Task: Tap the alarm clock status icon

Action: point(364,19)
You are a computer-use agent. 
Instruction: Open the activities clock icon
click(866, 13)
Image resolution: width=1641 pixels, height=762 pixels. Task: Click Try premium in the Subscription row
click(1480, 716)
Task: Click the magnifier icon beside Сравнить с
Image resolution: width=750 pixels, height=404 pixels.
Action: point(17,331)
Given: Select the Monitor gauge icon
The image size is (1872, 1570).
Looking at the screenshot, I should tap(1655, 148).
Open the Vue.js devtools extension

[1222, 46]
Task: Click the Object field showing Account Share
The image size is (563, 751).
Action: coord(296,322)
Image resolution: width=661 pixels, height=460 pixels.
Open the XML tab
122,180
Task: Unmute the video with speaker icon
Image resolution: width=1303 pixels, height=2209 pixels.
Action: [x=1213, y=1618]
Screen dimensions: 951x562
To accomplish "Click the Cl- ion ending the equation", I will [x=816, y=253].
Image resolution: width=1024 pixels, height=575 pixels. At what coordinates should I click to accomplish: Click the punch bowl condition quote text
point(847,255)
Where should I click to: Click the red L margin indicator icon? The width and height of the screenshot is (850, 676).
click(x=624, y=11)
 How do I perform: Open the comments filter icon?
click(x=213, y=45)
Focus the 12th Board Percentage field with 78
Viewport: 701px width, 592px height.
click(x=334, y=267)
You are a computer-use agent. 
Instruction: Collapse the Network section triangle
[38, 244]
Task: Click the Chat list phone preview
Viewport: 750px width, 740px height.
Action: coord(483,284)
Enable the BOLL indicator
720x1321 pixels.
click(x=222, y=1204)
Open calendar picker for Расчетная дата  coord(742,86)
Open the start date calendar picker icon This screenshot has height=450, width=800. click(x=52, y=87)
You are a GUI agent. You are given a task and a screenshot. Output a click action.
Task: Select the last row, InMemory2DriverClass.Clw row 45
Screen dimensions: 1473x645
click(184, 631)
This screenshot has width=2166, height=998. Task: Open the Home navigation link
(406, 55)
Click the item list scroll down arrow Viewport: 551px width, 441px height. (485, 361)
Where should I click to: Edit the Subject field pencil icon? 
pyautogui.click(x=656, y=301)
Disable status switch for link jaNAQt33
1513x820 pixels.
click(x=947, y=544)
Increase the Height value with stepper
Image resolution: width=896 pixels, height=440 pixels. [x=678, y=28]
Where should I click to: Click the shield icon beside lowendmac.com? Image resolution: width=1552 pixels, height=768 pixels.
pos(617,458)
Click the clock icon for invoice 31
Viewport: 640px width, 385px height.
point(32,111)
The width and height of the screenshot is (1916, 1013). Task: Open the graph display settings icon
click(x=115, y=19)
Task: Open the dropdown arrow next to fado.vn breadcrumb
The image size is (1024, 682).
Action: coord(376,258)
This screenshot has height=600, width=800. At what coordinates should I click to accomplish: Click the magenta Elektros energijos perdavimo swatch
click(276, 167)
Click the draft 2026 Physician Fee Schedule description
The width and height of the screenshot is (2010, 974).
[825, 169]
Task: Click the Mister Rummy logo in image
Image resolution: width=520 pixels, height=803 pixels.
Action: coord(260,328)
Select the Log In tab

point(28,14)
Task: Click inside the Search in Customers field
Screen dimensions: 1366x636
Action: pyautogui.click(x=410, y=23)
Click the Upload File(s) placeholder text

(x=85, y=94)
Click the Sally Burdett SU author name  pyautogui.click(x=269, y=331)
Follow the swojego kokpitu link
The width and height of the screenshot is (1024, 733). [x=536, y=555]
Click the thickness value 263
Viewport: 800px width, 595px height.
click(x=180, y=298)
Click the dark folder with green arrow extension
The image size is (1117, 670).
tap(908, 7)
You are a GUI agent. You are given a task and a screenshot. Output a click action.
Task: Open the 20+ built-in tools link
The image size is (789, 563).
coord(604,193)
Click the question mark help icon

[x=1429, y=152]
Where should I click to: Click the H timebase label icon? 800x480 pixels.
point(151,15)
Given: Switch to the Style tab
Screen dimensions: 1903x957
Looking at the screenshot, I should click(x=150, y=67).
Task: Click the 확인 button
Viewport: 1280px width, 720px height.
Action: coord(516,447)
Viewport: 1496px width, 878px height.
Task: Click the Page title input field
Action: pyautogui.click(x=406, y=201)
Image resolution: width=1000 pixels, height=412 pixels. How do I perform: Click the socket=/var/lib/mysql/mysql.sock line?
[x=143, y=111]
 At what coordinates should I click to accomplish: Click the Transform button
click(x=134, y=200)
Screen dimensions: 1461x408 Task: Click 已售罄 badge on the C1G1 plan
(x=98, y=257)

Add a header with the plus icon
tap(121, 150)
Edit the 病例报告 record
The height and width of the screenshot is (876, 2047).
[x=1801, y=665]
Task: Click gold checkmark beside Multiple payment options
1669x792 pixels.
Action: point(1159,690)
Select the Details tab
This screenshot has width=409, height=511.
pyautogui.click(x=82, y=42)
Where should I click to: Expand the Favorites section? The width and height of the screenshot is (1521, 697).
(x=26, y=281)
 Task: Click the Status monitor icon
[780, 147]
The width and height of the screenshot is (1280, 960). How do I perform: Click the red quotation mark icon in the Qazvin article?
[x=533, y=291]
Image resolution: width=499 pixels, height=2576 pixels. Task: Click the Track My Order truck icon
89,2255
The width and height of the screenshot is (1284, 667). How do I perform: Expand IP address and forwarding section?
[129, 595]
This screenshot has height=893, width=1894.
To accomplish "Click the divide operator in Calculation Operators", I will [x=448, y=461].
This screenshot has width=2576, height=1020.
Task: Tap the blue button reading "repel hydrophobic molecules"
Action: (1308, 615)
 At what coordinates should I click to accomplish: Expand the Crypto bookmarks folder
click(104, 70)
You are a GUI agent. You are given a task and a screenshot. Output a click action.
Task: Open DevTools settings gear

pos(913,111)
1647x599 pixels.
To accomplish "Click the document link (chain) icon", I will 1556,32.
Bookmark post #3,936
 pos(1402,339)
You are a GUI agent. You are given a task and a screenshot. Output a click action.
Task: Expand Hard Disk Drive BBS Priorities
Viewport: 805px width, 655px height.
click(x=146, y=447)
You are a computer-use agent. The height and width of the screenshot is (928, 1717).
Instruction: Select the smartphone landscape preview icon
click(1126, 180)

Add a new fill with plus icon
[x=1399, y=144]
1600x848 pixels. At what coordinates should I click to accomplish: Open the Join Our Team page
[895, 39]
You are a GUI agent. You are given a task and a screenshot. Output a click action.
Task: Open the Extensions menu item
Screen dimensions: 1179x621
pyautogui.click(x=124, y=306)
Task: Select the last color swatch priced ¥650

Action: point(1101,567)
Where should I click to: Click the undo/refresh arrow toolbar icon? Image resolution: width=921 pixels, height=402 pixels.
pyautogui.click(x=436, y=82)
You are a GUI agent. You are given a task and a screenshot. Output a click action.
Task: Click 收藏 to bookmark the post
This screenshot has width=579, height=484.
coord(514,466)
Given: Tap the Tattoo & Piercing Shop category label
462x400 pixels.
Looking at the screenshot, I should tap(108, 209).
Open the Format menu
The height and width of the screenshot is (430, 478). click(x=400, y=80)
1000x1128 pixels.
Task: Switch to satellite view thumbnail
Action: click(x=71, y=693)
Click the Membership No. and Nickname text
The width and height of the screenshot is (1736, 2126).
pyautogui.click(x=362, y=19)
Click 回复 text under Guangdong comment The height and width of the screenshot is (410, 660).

================================

• [Exercise goal]: Return all of the listing above exactly, leaving nothing out.

• [Exercise output]:
Task: Tap the alarm clock status icon

Action: point(364,19)
You are a computer-use agent. 
Instruction: Open the activities clock icon
click(866, 13)
Image resolution: width=1641 pixels, height=762 pixels. Task: Click Try premium in the Subscription row
click(1480, 716)
Task: Click the magnifier icon beside Сравнить с
Image resolution: width=750 pixels, height=404 pixels.
Action: point(17,331)
Given: Select the Monitor gauge icon
The image size is (1872, 1570).
Looking at the screenshot, I should tap(1655, 148).
Open the Vue.js devtools extension

[1222, 46]
Task: Click the Object field showing Account Share
The image size is (563, 751).
Action: coord(296,322)
Image resolution: width=661 pixels, height=460 pixels.
Open the XML tab
122,180
Task: Unmute the video with speaker icon
Image resolution: width=1303 pixels, height=2209 pixels.
Action: [x=1213, y=1618]
Screen dimensions: 951x562
To accomplish "Click the Cl- ion ending the equation", I will [x=816, y=253].
Image resolution: width=1024 pixels, height=575 pixels. At what coordinates should I click to accomplish: Click the punch bowl condition quote text
point(847,255)
Where should I click to: Click the red L margin indicator icon? The width and height of the screenshot is (850, 676).
click(x=624, y=11)
 How do I perform: Open the comments filter icon?
click(x=213, y=45)
Focus the 12th Board Percentage field with 78
Viewport: 701px width, 592px height.
click(x=334, y=267)
You are a computer-use agent. 
Instruction: Collapse the Network section triangle
[38, 244]
Task: Click the Chat list phone preview
Viewport: 750px width, 740px height.
Action: coord(483,284)
Enable the BOLL indicator
720x1321 pixels.
click(x=222, y=1204)
Open calendar picker for Расчетная дата  coord(742,86)
Open the start date calendar picker icon This screenshot has height=450, width=800. click(x=52, y=87)
You are a GUI agent. You are given a task and a screenshot. Output a click action.
Task: Select the last row, InMemory2DriverClass.Clw row 45
Screen dimensions: 1473x645
click(184, 631)
This screenshot has width=2166, height=998. Task: Open the Home navigation link
(406, 55)
Click the item list scroll down arrow Viewport: 551px width, 441px height. (485, 361)
Where should I click to: Edit the Subject field pencil icon? 
pyautogui.click(x=656, y=301)
Disable status switch for link jaNAQt33
1513x820 pixels.
click(x=947, y=544)
Increase the Height value with stepper
Image resolution: width=896 pixels, height=440 pixels. [x=678, y=28]
Where should I click to: Click the shield icon beside lowendmac.com? Image resolution: width=1552 pixels, height=768 pixels.
pos(617,458)
Click the clock icon for invoice 31
Viewport: 640px width, 385px height.
point(32,111)
The width and height of the screenshot is (1916, 1013). Task: Open the graph display settings icon
click(x=115, y=19)
Task: Open the dropdown arrow next to fado.vn breadcrumb
The image size is (1024, 682).
Action: coord(376,258)
This screenshot has height=600, width=800. At what coordinates should I click to accomplish: Click the magenta Elektros energijos perdavimo swatch
click(276, 167)
Click the draft 2026 Physician Fee Schedule description
The width and height of the screenshot is (2010, 974).
[825, 169]
Task: Click the Mister Rummy logo in image
Image resolution: width=520 pixels, height=803 pixels.
Action: coord(260,328)
Select the Log In tab

point(28,14)
Task: Click inside the Search in Customers field
Screen dimensions: 1366x636
Action: pyautogui.click(x=410, y=23)
Click the Upload File(s) placeholder text

(x=85, y=94)
Click the Sally Burdett SU author name  pyautogui.click(x=269, y=331)
Follow the swojego kokpitu link
The width and height of the screenshot is (1024, 733). [x=536, y=555]
Click the thickness value 263
Viewport: 800px width, 595px height.
click(x=180, y=298)
Click the dark folder with green arrow extension
The image size is (1117, 670).
tap(908, 7)
You are a GUI agent. You are given a task and a screenshot. Output a click action.
Task: Open the 20+ built-in tools link
The image size is (789, 563).
coord(604,193)
Click the question mark help icon

[x=1429, y=152]
Where should I click to: Click the H timebase label icon? 800x480 pixels.
point(151,15)
Given: Switch to the Style tab
Screen dimensions: 1903x957
Looking at the screenshot, I should click(x=150, y=67).
Task: Click the 확인 button
Viewport: 1280px width, 720px height.
Action: coord(516,447)
Viewport: 1496px width, 878px height.
Task: Click the Page title input field
Action: pyautogui.click(x=406, y=201)
Image resolution: width=1000 pixels, height=412 pixels. How do I perform: Click the socket=/var/lib/mysql/mysql.sock line?
[x=143, y=111]
 At what coordinates should I click to accomplish: Click the Transform button
click(x=134, y=200)
Screen dimensions: 1461x408 Task: Click 已售罄 badge on the C1G1 plan
(x=98, y=257)

Add a header with the plus icon
tap(121, 150)
Edit the 病例报告 record
The height and width of the screenshot is (876, 2047).
[x=1801, y=665]
Task: Click gold checkmark beside Multiple payment options
1669x792 pixels.
Action: point(1159,690)
Select the Details tab
This screenshot has width=409, height=511.
pyautogui.click(x=82, y=42)
Where should I click to: Expand the Favorites section? The width and height of the screenshot is (1521, 697).
(x=26, y=281)
 Task: Click the Status monitor icon
[780, 147]
The width and height of the screenshot is (1280, 960). How do I perform: Click the red quotation mark icon in the Qazvin article?
[x=533, y=291]
Image resolution: width=499 pixels, height=2576 pixels. Task: Click the Track My Order truck icon
89,2255
The width and height of the screenshot is (1284, 667). How do I perform: Expand IP address and forwarding section?
[129, 595]
This screenshot has height=893, width=1894.
To accomplish "Click the divide operator in Calculation Operators", I will [x=448, y=461].
This screenshot has width=2576, height=1020.
Task: Tap the blue button reading "repel hydrophobic molecules"
Action: (1308, 615)
 At what coordinates should I click to accomplish: Expand the Crypto bookmarks folder
click(104, 70)
You are a GUI agent. You are given a task and a screenshot. Output a click action.
Task: Open DevTools settings gear

pos(913,111)
1647x599 pixels.
To accomplish "Click the document link (chain) icon", I will 1556,32.
Bookmark post #3,936
 pos(1402,339)
You are a GUI agent. You are given a task and a screenshot. Output a click action.
Task: Expand Hard Disk Drive BBS Priorities
Viewport: 805px width, 655px height.
click(x=146, y=447)
You are a computer-use agent. The height and width of the screenshot is (928, 1717).
Instruction: Select the smartphone landscape preview icon
click(1126, 180)

Add a new fill with plus icon
[x=1399, y=144]
1600x848 pixels. At what coordinates should I click to accomplish: Open the Join Our Team page
[895, 39]
You are a GUI agent. You are given a task and a screenshot. Output a click action.
Task: Open the Extensions menu item
Screen dimensions: 1179x621
pyautogui.click(x=124, y=306)
Task: Select the last color swatch priced ¥650

Action: point(1101,567)
Where should I click to: Click the undo/refresh arrow toolbar icon? Image resolution: width=921 pixels, height=402 pixels.
pyautogui.click(x=436, y=82)
You are a GUI agent. You are given a task and a screenshot. Output a click action.
Task: Click 收藏 to bookmark the post
This screenshot has width=579, height=484.
coord(514,466)
Given: Tap the Tattoo & Piercing Shop category label
462x400 pixels.
Looking at the screenshot, I should tap(108, 209).
Open the Format menu
The height and width of the screenshot is (430, 478). click(x=400, y=80)
1000x1128 pixels.
Task: Switch to satellite view thumbnail
Action: click(x=71, y=693)
Click the Membership No. and Nickname text
The width and height of the screenshot is (1736, 2126).
pyautogui.click(x=362, y=19)
Click 回复 text under Guangdong comment The height and width of the screenshot is (410, 660).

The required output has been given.